Benefit of Changing Chemoradiotherapy Sequence and Modifying Radiotherapy Schedule for Advanced Nasopharyngeal Cancer

Status:
Unknown status
Trial end date:
2013-08-01
Target enrollment:
0
Participant gender:
All
Summary
The objectives of this clinical study are threefold: 1. To compare the benefits in cancer control and survival obtained from adding induction-concurrent chemotherapy to radiation with those from adding concurrent-adjuvant chemotherapy to radiation. 2. To test whether replacing fluorouracil with Xeloda in combining with cisplatin (PF or PX, respectively) in the chemotherapy plan will maintain or improve further the chemotherapy benefits while reducing the duration of hospital stay. 3. To see if accelerated fractionation radiotherapy can improve the outcome of patients as compared with conventional fractionation radiotherapy.
Phase:
N/A
Details
Lead Sponsor:
Hospital Authority, Hong Kong
Collaborator:
Hong Kong Nasopharyngeal Cancer Study Group Limited
Treatments:
Capecitabine
Fluorouracil
Criteria
Inclusion Criteria:

- Histologically proven nasopharyngeal carcinoma

- Non-keratinizing or undifferentiated type Stage III-IVB (by AJCC/UICC 6th edition)

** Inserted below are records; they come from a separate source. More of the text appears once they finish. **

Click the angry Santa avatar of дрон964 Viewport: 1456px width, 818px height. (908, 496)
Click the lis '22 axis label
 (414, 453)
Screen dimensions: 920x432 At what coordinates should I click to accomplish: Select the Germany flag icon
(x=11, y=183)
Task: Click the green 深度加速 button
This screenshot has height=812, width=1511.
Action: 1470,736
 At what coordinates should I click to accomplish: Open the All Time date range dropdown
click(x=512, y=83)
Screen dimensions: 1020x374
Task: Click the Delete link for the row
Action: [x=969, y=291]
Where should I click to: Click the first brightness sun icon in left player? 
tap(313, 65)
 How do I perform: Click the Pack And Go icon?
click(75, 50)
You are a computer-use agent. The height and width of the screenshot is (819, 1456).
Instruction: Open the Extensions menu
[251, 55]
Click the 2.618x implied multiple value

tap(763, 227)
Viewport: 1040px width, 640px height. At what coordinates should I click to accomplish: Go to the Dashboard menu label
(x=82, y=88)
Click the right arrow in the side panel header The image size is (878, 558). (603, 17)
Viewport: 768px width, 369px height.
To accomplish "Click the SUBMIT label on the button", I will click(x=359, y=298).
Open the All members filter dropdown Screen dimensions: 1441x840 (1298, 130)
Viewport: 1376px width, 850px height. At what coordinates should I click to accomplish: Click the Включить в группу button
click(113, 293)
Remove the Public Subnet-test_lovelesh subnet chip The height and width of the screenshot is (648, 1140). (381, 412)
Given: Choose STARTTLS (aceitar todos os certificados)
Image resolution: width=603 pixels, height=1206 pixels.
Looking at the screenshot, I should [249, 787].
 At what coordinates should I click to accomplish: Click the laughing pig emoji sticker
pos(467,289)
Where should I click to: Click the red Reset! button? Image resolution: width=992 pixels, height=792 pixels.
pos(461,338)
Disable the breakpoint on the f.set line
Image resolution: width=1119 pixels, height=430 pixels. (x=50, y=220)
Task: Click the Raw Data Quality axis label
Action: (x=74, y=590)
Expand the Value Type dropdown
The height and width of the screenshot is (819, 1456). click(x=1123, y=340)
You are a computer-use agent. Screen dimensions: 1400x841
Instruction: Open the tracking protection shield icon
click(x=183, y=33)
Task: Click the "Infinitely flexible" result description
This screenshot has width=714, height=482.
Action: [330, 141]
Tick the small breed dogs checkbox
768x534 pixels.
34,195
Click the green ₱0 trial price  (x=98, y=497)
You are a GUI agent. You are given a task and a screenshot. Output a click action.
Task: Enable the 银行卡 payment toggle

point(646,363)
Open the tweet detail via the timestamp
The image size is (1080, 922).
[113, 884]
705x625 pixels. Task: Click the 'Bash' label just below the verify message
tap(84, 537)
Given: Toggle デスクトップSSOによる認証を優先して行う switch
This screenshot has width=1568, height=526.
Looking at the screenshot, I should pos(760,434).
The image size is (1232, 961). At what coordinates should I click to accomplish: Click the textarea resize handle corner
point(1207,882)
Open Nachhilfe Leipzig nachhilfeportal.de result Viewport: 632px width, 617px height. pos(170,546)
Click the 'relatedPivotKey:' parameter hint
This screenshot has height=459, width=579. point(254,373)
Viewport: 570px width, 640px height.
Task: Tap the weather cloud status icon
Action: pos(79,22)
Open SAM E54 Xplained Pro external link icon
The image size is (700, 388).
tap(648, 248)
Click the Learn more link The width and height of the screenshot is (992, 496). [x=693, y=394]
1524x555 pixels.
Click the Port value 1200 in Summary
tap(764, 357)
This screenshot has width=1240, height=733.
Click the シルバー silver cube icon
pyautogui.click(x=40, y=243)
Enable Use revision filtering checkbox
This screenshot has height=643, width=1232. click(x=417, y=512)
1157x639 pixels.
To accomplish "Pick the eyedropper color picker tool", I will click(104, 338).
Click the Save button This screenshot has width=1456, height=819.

- Essential staging investigations: CT or MRI of nasopharyngeal region Chest x-ray (or
CT thorax)

- Liver function test, alkaline phosphatase Liver and bone scan if alkaline phosphatase
exceeds the institutional upper limit of normal, or if clinically indicated.

- Liver scan if SGOT exceeds the institutional upper limit of normal

- Adequate marrow: WBC > 4 and platelet > 100

- Adequate renal function: creatinine clearance > 60 ml/min.

- Satisfactory performance status: > 2 by ECOG System.

Exclusion Criteria:

- WHO Type I squamous cell carcinoma or adenocarcinoma

- Age > 70

- Treatment with palliative intent (including those with tumor extent mandating the use
of AP opposing facio-cervical field technique)

- Prior malignancy except adequately treated basal cell or squamous cell skin cancer,
in-situ cervical cancer, or other cancer for which the patient has been disease-free
for five years.

- Pregnancy or lactation (consider pregnancy test in women of child-bearing age and
emphasize effective contraception during the treatment period).

- History of previous RT (except for non-melanomatous skin cancers outside intended RT
treatment volume).

- Prior chemotherapy or surgery (except diagnostic) to primary tumor or nodes.